Let's put our code in a local user directory named 'repo' (You don't have to use the name repo, or any name you like) . Create the directory by using the following commands:
$ cd
mkdir repo
Change to the 'repo' directory that you just created. This is where you will place your code.
cd repo
Inside the code directory, clone the repository for this workshop:
repo$ git clone https://github.com/pyladieshamburg/getting-started-raspberry-pi.git
Change directory, so that you are inside the cloned repository:
repo$ cd getting-started-raspberry-pi
Create a python virtual environment. The name of the virtual environment is 'env'. You may name the environment whatever you like.
getting-started-raspberry-pi$ python3 -m venv env
Activate the newly created virtual environment
getting-started-raspberry-pi$ source env/bin/activate
You have successfully activated your environment when the name of your environment is prefixed at the command line:
(env) getting-started-raspberry-pi$
Now we need to install the required packages to use the code.
(env) getting-started-raspberry-pi$ pip install -r requirements.txt
We must tell Jupyter notebook how to find your python kernel:
(env) getting-started-raspberry-pi$ pip install tornado
(env) getting-started-raspberry-pi$ pip install ipykernel
# Create the kernel (from within the virtual environment that we created above)
(env)$ python -m ipykernel install --user --name env --display-name "PyLadies-Time-Series"
Download data we will use for the workshop:
https://secure.sonnenstein.org/nextcloud/index.php/s/GPB4fg4xcFMcv58
https://secure.sonnenstein.org/nextcloud/index.php/s/Zmp4GnRh7N8S3ov
Let's look at some code. Start your Jupyter notebook:
(env) getting-started-raspberry-pi$ jupyter-lab
In the data-exploration exercise, you create and visualize time series data.
You also examine some important characteristics of time series such as seasonality and trend ad conclude by about learning commons tools for time series analysis.
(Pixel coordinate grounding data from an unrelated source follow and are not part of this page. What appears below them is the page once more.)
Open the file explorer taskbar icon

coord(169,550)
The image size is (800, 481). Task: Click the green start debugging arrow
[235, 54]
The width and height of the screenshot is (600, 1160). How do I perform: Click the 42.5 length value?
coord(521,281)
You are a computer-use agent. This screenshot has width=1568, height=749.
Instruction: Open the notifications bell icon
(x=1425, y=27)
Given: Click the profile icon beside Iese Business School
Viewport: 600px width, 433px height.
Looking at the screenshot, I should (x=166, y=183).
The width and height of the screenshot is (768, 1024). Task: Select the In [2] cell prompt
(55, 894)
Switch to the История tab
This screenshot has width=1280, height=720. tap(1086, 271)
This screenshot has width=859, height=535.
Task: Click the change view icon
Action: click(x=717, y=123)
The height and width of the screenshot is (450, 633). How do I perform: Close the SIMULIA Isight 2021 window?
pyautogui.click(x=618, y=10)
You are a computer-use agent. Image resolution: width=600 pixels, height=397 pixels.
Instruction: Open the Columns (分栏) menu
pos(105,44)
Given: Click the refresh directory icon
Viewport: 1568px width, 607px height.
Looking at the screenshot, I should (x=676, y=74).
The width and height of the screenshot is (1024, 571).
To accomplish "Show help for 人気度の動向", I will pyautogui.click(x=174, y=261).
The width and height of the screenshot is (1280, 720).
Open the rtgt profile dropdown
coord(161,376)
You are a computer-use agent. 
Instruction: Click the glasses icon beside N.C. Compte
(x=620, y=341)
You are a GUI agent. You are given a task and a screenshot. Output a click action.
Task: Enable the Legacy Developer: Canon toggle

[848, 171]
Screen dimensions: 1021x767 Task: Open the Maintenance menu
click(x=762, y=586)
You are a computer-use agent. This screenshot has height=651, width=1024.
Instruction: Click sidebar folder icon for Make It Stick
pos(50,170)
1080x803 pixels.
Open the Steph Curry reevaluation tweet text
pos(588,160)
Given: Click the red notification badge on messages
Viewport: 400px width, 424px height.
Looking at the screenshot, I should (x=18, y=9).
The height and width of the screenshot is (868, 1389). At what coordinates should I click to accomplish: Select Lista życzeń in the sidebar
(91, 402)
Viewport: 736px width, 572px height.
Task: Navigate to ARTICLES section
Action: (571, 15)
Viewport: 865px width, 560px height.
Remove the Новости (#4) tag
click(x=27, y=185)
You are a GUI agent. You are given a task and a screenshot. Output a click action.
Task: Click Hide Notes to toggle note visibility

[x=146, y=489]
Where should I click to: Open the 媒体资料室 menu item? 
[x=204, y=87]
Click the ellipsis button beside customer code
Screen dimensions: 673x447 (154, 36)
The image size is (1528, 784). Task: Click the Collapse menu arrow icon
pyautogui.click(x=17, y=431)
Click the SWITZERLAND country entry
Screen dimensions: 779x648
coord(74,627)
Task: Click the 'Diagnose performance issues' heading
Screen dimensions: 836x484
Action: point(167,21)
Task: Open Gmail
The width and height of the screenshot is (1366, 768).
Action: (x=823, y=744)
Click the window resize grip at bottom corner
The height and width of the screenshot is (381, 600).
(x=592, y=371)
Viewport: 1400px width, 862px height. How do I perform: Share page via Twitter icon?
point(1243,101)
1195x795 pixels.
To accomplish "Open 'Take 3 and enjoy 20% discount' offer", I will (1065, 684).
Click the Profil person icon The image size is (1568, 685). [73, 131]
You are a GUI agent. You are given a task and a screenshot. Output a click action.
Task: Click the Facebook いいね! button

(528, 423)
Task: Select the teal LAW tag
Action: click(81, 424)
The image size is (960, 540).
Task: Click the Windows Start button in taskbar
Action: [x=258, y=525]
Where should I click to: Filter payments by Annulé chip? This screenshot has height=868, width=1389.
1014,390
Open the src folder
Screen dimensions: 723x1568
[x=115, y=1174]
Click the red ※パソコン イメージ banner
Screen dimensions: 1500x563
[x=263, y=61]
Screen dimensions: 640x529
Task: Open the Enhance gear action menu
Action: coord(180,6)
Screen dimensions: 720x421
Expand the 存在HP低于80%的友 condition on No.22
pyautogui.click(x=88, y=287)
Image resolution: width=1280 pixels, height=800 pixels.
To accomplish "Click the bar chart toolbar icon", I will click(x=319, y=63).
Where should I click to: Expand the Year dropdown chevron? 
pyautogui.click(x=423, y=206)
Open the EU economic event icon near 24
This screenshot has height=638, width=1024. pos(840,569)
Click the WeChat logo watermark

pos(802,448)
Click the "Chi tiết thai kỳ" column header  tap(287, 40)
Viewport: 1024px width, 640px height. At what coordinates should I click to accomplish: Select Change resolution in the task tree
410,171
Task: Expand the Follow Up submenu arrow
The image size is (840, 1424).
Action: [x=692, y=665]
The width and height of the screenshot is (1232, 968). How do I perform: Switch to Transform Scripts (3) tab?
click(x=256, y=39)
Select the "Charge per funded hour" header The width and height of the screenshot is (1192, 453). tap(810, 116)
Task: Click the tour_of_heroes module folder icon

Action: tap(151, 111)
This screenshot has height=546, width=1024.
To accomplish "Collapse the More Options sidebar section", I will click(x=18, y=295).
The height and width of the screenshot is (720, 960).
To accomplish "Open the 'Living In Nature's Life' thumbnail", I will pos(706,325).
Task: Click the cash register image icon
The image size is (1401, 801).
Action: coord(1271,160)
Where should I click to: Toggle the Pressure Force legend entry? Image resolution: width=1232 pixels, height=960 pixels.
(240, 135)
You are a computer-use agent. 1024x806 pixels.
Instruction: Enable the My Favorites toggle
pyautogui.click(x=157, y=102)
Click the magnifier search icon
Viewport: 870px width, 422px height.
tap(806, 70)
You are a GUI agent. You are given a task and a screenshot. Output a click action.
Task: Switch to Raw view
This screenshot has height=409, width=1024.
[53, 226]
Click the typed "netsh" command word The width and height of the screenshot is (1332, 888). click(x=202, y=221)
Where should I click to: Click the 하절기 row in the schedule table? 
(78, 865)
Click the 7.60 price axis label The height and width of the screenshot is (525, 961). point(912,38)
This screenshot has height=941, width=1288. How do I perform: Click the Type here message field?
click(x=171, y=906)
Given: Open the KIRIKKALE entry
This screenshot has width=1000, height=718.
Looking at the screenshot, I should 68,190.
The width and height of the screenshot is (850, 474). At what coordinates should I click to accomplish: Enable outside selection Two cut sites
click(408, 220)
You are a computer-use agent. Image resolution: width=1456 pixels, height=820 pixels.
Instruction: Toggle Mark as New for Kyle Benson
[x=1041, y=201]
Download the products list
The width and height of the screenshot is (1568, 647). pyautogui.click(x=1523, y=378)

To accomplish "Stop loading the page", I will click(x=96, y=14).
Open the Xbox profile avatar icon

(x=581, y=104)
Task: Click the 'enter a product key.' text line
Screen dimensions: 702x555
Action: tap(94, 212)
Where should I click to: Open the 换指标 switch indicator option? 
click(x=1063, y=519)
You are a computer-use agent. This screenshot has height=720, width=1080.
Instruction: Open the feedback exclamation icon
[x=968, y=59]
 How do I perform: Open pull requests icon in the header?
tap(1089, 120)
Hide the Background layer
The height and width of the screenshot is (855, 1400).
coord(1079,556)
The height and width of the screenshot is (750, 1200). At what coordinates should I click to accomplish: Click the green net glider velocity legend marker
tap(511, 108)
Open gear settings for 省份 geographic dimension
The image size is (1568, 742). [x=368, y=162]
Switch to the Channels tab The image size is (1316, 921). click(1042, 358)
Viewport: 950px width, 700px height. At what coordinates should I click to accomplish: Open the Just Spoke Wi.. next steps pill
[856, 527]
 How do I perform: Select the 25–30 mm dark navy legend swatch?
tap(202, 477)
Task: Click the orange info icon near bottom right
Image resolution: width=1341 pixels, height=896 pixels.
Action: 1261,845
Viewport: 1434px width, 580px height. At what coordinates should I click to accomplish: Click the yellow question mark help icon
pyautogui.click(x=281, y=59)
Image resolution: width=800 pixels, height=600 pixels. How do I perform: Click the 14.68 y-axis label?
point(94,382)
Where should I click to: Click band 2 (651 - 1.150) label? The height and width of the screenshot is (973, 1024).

In these exercises you will experiment with different approaches to making univariate time series with predictions.
Before you build use complex techniques for univariate time series prediction, traditional approaches should also be implemented as a baseline. The predictions-with-sarima you focus on building a SARIMA Model and different ways to select SARIMA hyperparameters.
In the predictions-with-neural-network exercise, you will set up a basic LSTM and experiment with options for training the best model.
In the predictions-with-lstm exercise, you will set up a basic neural network and experiment with options for training the best model.
The prediction-season exercise - for fun - you use both temperature and humidy to predict the season of the year.